GOAL OF THE EXERCISE:
Rewrite these records with every "dropdown" replaced by "menu" and all else unchanged. Omit the pictures from your answer.

Records about locating elements on screens:

___

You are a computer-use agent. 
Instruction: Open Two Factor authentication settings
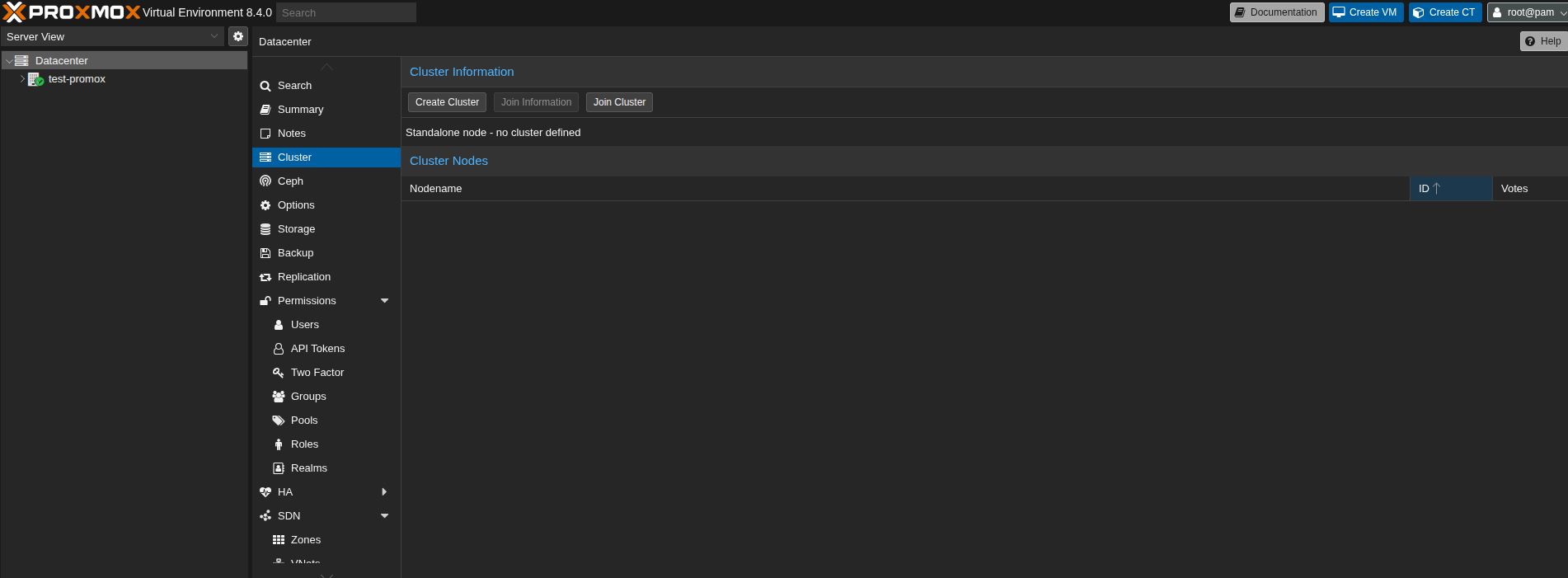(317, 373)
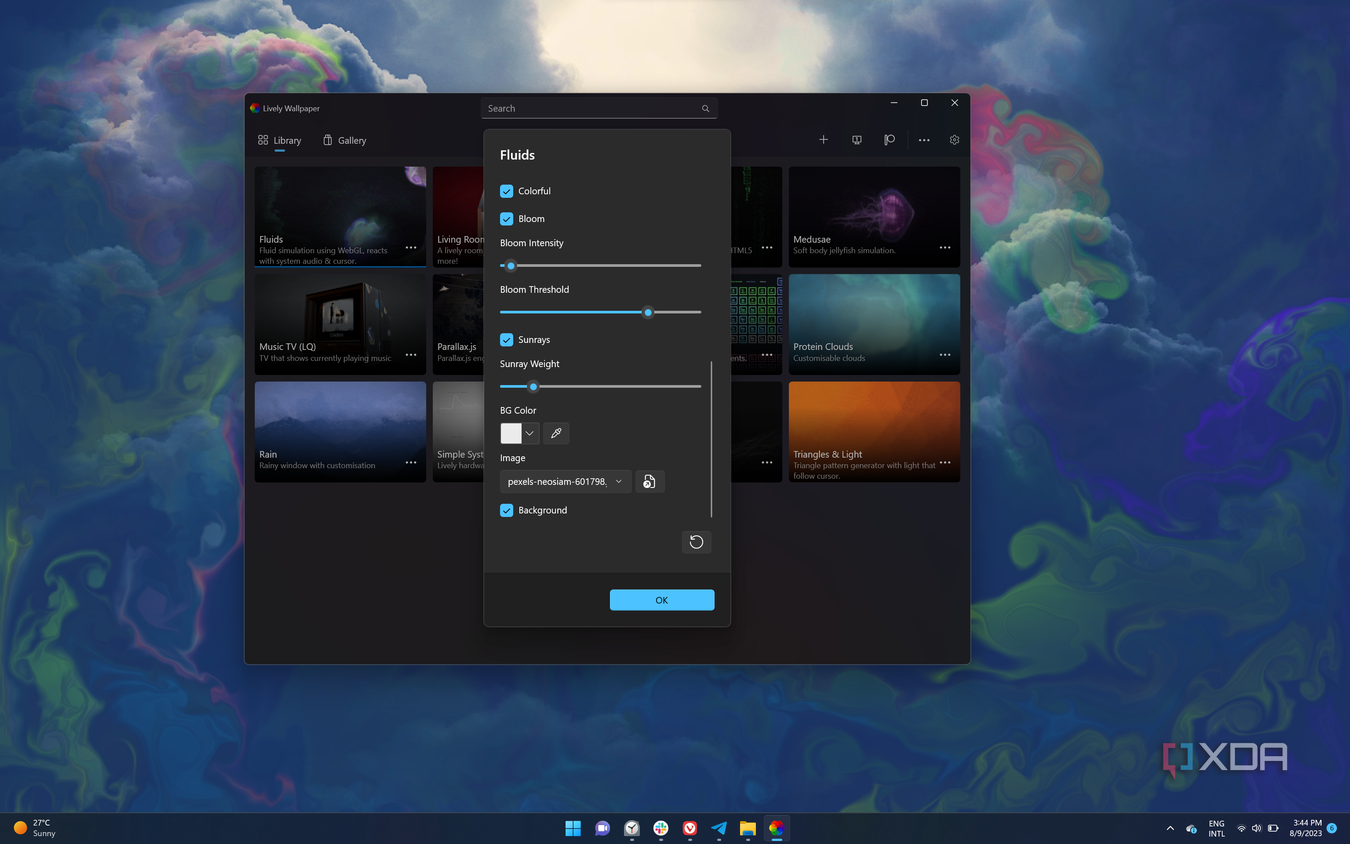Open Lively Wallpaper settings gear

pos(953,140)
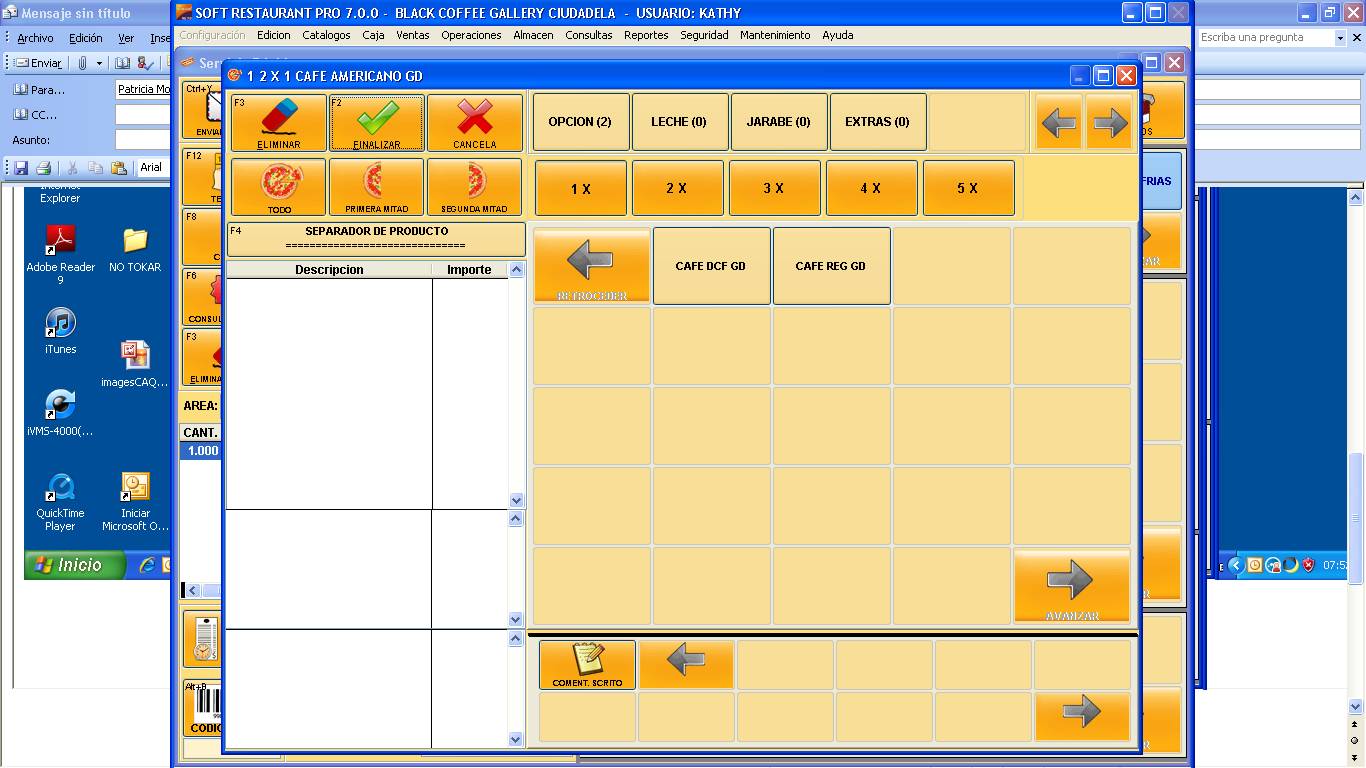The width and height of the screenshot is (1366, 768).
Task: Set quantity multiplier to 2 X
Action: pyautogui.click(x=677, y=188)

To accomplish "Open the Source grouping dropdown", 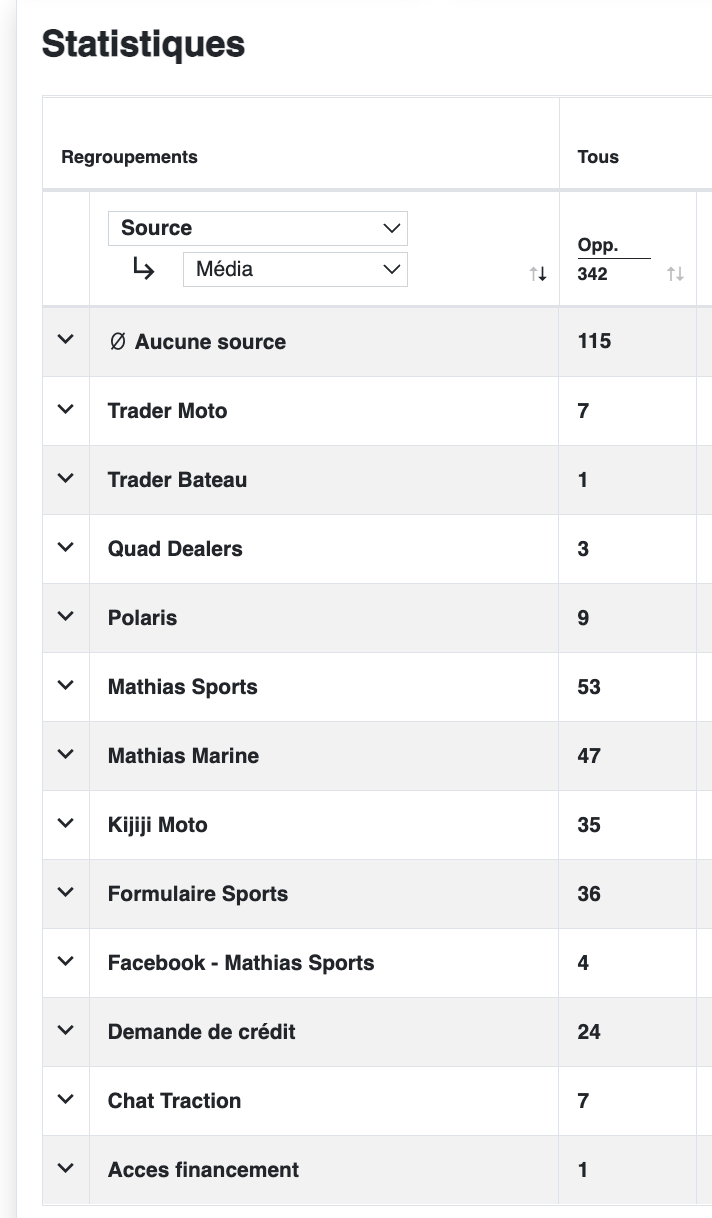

___

FINAL RESULT:
You are a computer-use agent. 
Instruction: Open Two Factor authentication settings
(317, 373)
Open Lively Wallpaper settings gear

pos(953,140)
The width and height of the screenshot is (1366, 768).
Task: Set quantity multiplier to 2 X
Action: pyautogui.click(x=677, y=188)

To accomplish "Open the Source grouping menu", 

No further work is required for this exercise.